=== DATA SECTION ===

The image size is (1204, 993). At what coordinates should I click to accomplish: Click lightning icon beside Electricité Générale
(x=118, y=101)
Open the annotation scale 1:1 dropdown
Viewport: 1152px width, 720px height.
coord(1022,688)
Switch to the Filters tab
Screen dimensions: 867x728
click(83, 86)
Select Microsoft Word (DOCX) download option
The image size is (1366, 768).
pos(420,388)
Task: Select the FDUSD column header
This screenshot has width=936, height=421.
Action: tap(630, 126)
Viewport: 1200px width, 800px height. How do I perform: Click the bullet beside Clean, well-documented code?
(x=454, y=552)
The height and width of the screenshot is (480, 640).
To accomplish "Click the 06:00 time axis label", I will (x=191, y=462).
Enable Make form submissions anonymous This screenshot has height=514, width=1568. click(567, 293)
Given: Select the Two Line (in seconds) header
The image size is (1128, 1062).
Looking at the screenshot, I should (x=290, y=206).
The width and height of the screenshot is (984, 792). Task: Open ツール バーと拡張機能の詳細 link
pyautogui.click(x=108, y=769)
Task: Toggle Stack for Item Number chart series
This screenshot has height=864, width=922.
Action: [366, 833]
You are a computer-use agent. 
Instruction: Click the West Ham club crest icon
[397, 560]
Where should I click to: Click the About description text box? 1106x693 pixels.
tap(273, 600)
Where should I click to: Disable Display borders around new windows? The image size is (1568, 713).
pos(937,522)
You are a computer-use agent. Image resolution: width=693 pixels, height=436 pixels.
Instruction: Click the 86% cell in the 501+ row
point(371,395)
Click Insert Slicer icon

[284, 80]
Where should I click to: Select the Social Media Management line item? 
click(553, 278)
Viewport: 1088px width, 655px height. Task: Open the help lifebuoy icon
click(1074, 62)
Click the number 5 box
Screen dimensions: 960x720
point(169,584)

===

- [ACTION ITEM]: Make an exact copy of the records.

- [OUTPUT BELOW]:
The image size is (1204, 993). At what coordinates should I click to accomplish: Click lightning icon beside Electricité Générale
(x=118, y=101)
Open the annotation scale 1:1 dropdown
Viewport: 1152px width, 720px height.
coord(1022,688)
Switch to the Filters tab
Screen dimensions: 867x728
click(83, 86)
Select Microsoft Word (DOCX) download option
The image size is (1366, 768).
pos(420,388)
Task: Select the FDUSD column header
This screenshot has width=936, height=421.
Action: tap(630, 126)
Viewport: 1200px width, 800px height. How do I perform: Click the bullet beside Clean, well-documented code?
(x=454, y=552)
The height and width of the screenshot is (480, 640).
To accomplish "Click the 06:00 time axis label", I will (x=191, y=462).
Enable Make form submissions anonymous This screenshot has height=514, width=1568. click(567, 293)
Given: Select the Two Line (in seconds) header
The image size is (1128, 1062).
Looking at the screenshot, I should (x=290, y=206).
The width and height of the screenshot is (984, 792). Task: Open ツール バーと拡張機能の詳細 link
pyautogui.click(x=108, y=769)
Task: Toggle Stack for Item Number chart series
This screenshot has height=864, width=922.
Action: [366, 833]
You are a computer-use agent. 
Instruction: Click the West Ham club crest icon
[397, 560]
Where should I click to: Click the About description text box? 1106x693 pixels.
tap(273, 600)
Where should I click to: Disable Display borders around new windows? The image size is (1568, 713).
pos(937,522)
You are a computer-use agent. Image resolution: width=693 pixels, height=436 pixels.
Instruction: Click the 86% cell in the 501+ row
point(371,395)
Click Insert Slicer icon

[284, 80]
Where should I click to: Select the Social Media Management line item? 
click(553, 278)
Viewport: 1088px width, 655px height. Task: Open the help lifebuoy icon
click(1074, 62)
Click the number 5 box
Screen dimensions: 960x720
point(169,584)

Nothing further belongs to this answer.